We really love this vintage photo of Teresa Giudice and her husband-to-be Joe in 1984. Apparently they were family friends for years before they became a romantic couple. Little did this fresh faced New Jersey pair guess that a reality show, implants, and a shady bankruptcy were in their future. Apparently Joe sold a bunch of his old photos to In Touch Weekly – they must be hard up for money, after all.



  1. I am extremely proud of the fact that I actually do not know who the hell these people are.

  2. Looks like ol Joesephine-Boi has been dippin the wicky into other fish stink and produced a new “nephew” into the family. Poor T-lady refuses to mingle with the new neffy.

    We hear Papa Joe-Boi has considerable sausage sizemeat. Verificatia on that?

  3. when you’re raised like an american you’re distined to fail, folks.
    sorry, I KNOW IT’S HARD……….

  4. “Joe” looks about 40 years older not than in this picture and it’s hard to believe it’s the same guy. He’s a huge bloated short toad who talks like “dat” and has a bunch on guns. His wife has her brand new tits and much too much heavy make-up, looks like the hooker she probably would have been if they hadn’t been the scammers they turned out to be. The young daughters are the most spoiled brats I’ve ever seen on TV and ugly little trolls to boot, always bleating little goat “Maaa-aa-aa” as they throw yet ANOTHER fit! I tuned in a few times now just to see what all the hub-bub was about…and…well..

  5. Yeah, I saw her on a magazine saying they went thru 11 million dollars. She has had some work done. He is bloated like a big carp.

  6. Ah, so SHE is one of the Real Houswives.

    That franchise has always been absurd. How are they defining “Housewife”? I always took it to mean a wife from the middle-middle class, or lower, who lived in the suburbs or city, had at most one domestic servant, and who stayed home to take care of the house and children. 95% of the women on those Real shows would not be considered a housewife by any stretch of the imagination.


  7. Yes, they do stretch the definition of “housewife” quite far in these shows. Plus, I don’t know where or how they dig these players up, or how they pass what tests to make the cut, but the producers sure seem to be finding some real winners (NOT!).
    Now, there’s a new one coming out from Beverly Hills, and one of them is Kelsey Grammer’s new ex-wife. So, already, how does SHE qualify for the show being divorced? Plus, she’s a plastic faced and tited creep like most of the other ones are. Maybe THAT’S how they pick em!

  8. Reta, yeah, they are definitely selected for their look, their controversy potential, and their personality (usually bad, not good).

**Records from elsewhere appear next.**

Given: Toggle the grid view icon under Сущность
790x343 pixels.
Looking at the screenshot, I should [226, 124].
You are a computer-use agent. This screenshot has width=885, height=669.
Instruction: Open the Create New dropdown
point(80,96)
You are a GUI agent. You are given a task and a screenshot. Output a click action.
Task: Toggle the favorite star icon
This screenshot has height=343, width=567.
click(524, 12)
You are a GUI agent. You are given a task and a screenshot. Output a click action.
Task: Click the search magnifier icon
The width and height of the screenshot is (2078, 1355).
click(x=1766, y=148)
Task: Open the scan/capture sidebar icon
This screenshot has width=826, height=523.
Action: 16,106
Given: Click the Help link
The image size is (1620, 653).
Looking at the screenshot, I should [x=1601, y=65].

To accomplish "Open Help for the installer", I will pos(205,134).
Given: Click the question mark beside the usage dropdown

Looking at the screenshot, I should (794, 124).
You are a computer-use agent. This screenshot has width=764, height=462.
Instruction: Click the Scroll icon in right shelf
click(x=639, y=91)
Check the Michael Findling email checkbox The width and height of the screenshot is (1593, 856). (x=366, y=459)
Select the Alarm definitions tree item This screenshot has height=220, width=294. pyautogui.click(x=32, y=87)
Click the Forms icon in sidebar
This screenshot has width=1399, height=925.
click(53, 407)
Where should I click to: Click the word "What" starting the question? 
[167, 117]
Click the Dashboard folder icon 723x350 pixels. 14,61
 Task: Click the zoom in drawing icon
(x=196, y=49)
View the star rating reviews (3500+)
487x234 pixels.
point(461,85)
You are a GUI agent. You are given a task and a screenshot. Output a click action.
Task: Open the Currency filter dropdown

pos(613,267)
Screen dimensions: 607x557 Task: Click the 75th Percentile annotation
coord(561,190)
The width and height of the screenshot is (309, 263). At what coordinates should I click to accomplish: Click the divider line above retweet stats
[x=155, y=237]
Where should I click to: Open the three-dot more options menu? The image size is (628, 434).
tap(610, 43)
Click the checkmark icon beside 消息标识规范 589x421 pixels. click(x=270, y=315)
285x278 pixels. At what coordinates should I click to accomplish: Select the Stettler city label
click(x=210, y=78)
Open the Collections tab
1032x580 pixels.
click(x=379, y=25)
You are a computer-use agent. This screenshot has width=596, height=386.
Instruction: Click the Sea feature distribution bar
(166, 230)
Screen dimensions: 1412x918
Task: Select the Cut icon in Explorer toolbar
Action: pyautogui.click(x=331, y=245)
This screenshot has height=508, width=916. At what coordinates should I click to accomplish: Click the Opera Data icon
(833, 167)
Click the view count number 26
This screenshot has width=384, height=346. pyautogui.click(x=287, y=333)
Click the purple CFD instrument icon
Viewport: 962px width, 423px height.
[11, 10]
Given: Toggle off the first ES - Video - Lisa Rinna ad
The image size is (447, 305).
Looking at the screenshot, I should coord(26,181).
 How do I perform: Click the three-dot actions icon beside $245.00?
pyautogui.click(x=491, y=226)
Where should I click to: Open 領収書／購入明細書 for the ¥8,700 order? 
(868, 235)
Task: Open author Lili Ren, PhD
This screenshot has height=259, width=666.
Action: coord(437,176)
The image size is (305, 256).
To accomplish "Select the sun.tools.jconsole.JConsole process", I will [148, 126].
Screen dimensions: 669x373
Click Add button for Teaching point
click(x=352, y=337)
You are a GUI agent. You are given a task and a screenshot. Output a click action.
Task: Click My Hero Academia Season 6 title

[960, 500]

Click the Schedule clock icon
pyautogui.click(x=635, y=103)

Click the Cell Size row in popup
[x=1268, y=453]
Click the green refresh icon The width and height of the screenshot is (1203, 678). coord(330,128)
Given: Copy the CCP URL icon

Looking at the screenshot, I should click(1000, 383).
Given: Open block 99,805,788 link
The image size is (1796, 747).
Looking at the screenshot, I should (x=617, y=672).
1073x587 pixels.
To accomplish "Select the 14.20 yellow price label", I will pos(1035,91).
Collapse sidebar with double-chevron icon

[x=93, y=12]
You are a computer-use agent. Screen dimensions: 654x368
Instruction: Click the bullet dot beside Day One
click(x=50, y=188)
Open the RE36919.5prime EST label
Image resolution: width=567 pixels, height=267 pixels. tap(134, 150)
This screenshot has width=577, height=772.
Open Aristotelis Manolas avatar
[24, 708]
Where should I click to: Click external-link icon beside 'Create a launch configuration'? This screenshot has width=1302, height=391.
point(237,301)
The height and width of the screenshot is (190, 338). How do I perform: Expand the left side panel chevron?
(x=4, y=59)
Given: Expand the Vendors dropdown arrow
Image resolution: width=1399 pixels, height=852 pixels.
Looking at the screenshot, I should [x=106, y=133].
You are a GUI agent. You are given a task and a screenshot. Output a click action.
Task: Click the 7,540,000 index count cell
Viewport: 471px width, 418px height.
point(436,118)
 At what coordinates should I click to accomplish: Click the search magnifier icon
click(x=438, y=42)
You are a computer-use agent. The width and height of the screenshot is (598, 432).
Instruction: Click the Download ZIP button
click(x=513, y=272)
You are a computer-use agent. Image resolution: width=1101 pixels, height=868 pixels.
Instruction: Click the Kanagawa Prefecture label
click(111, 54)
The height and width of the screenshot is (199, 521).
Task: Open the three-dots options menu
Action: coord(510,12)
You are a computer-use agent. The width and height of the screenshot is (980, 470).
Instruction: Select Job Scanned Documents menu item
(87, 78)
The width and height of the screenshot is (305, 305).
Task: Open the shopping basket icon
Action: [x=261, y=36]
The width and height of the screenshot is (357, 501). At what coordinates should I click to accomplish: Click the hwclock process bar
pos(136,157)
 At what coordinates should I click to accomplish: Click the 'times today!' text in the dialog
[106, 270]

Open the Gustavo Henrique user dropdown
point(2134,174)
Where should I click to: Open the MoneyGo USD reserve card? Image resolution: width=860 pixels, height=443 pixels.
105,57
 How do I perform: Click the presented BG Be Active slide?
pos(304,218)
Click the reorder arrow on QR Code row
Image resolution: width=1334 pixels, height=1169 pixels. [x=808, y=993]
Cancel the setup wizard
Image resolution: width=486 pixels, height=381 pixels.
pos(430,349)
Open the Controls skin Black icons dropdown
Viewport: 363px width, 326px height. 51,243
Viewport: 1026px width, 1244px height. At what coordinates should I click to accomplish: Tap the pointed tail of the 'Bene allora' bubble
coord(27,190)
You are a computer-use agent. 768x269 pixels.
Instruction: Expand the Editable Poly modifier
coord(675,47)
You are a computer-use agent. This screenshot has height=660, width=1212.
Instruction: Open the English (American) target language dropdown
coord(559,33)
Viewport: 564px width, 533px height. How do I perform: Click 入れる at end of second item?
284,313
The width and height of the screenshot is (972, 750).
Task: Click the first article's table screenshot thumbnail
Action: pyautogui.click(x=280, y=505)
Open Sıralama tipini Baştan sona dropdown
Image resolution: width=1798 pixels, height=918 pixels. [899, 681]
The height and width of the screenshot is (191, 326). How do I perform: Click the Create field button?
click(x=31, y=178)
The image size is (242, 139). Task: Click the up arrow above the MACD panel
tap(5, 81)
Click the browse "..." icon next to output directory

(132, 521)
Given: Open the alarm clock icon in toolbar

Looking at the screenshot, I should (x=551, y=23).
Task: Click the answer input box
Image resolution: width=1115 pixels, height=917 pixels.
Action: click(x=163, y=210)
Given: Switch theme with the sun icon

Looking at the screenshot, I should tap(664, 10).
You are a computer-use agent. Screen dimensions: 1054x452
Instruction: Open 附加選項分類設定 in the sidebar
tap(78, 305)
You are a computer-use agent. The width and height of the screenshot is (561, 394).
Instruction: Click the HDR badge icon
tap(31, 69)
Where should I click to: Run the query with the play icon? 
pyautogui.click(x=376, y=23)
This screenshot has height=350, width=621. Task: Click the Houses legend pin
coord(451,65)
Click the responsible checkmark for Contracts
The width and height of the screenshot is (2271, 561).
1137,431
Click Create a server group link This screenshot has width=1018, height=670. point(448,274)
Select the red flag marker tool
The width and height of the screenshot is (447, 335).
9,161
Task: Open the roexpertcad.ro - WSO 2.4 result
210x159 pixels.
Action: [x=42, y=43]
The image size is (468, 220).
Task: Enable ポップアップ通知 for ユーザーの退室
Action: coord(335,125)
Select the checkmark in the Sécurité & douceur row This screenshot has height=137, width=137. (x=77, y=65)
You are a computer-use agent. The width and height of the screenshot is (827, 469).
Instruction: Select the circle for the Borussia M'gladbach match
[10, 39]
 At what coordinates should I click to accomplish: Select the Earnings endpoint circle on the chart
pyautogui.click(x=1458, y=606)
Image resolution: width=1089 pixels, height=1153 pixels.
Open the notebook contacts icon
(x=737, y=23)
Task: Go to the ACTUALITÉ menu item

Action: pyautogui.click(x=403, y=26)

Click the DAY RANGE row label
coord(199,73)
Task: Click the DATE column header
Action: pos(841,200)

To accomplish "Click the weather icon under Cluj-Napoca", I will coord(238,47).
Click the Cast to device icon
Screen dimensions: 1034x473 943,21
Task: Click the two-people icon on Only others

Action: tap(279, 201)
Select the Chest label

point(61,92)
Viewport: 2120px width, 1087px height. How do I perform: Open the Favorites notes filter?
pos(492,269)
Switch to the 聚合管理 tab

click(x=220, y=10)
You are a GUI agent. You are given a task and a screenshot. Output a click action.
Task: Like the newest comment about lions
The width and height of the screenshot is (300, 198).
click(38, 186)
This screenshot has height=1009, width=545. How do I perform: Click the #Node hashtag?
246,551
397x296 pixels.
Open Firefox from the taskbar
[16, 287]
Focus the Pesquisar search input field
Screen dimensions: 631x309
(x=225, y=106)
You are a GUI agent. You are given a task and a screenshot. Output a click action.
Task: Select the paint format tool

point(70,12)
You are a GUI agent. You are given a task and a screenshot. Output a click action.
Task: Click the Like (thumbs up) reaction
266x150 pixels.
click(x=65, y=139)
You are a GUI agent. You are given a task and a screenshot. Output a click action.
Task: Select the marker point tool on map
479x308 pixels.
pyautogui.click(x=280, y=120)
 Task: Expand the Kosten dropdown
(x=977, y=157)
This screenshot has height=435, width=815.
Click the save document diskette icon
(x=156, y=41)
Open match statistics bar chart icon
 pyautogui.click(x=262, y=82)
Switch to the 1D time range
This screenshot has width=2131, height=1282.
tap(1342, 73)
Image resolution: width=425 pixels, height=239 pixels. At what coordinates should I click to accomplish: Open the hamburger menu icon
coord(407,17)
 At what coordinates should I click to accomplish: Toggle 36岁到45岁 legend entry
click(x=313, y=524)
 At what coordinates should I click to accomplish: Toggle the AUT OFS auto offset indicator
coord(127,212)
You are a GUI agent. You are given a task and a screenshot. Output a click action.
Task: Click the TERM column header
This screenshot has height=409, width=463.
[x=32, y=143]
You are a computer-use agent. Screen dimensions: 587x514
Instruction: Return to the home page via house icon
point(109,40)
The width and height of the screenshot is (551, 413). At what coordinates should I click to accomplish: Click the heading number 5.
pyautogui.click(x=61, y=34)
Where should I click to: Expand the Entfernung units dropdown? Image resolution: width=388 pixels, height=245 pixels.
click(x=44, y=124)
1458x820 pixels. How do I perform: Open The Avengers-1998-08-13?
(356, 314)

    I actually liked the O.C. version, the original, in its early days – it was more like a real documentary than a reality show. But as the producers seemed to find a formula, the show took a quality nose dive, and then the clones appeared.

    I actually think the New York housewives are the worst, as they are neither housewives NOR the glittery classy socialites they like to think they are. Just because your husband has a few bucks it does not make you a New York Socialite.